Your task is to reproduce exactly the lines from the one containing "You are a GUI" through the last line below, both ends included, and nothing else, with no pictures.

• Supplied records:
* * * * * * * * *

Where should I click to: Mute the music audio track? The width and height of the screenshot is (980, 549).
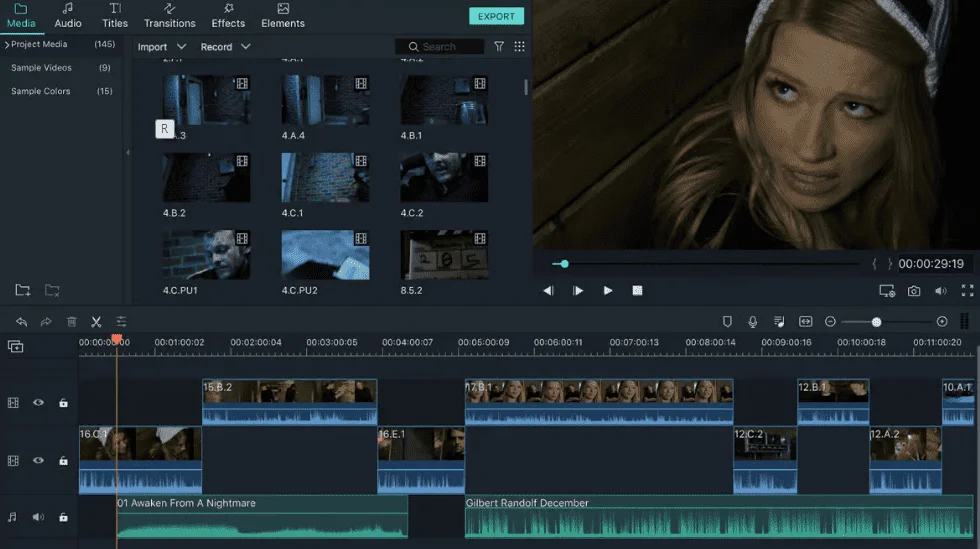pos(38,517)
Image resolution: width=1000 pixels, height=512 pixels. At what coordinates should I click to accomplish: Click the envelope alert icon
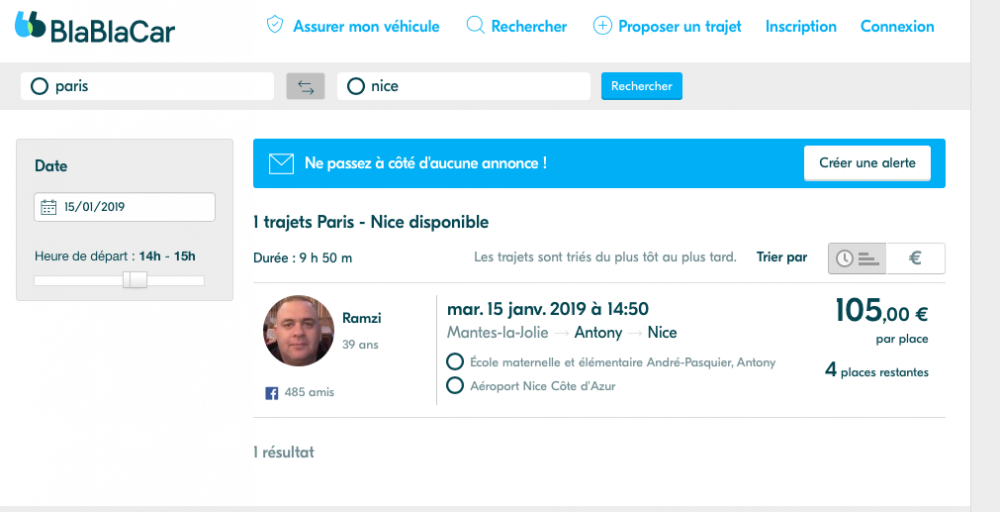[281, 163]
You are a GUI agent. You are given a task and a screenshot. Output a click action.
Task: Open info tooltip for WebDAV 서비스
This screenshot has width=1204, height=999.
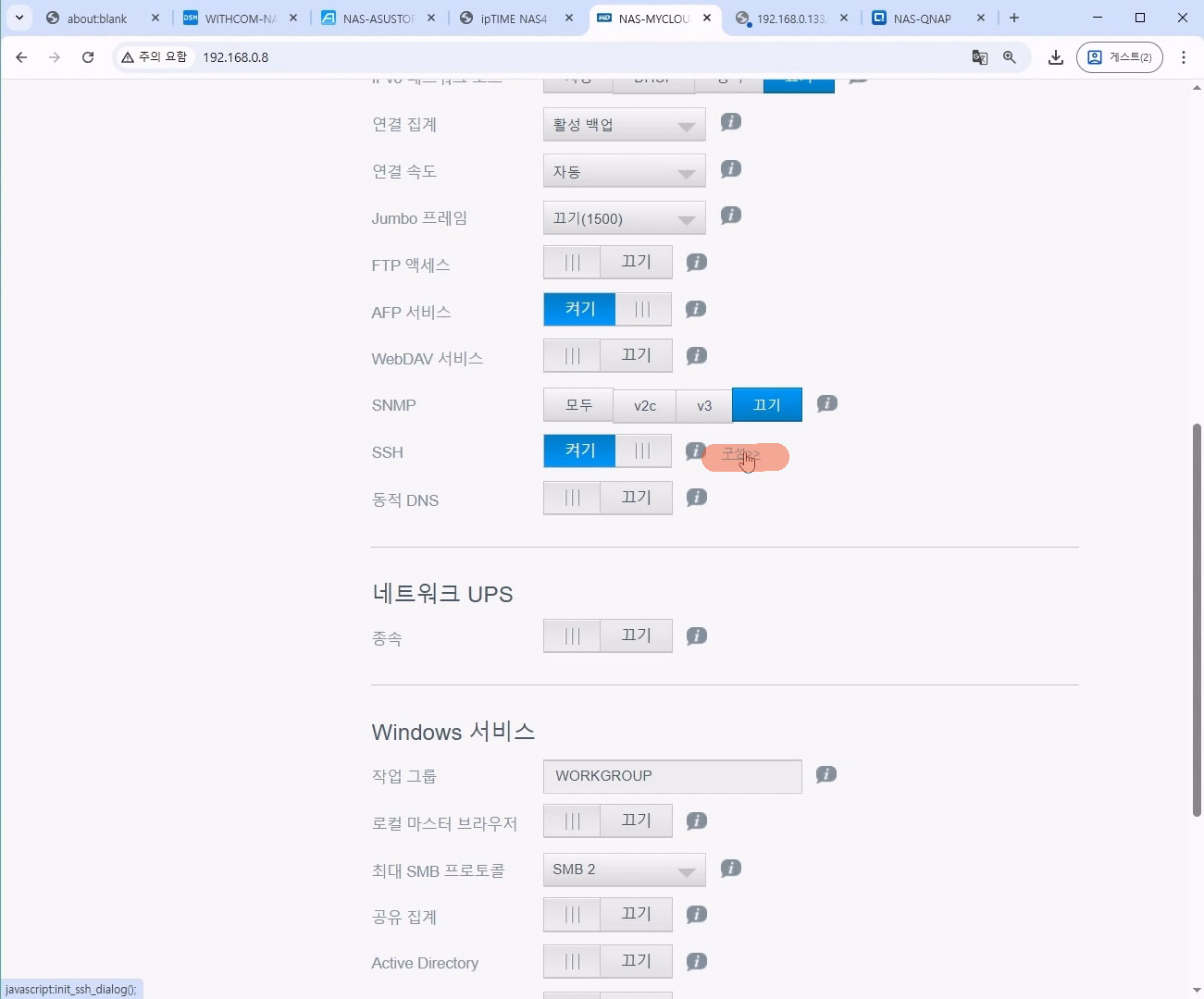(697, 356)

* * * * * * * * *

• Task solution:
You are a GUI agent. You are given a task and a screenshot. Output a click action.
Task: Open info tooltip for WebDAV 서비스
This screenshot has width=1204, height=999.
(697, 356)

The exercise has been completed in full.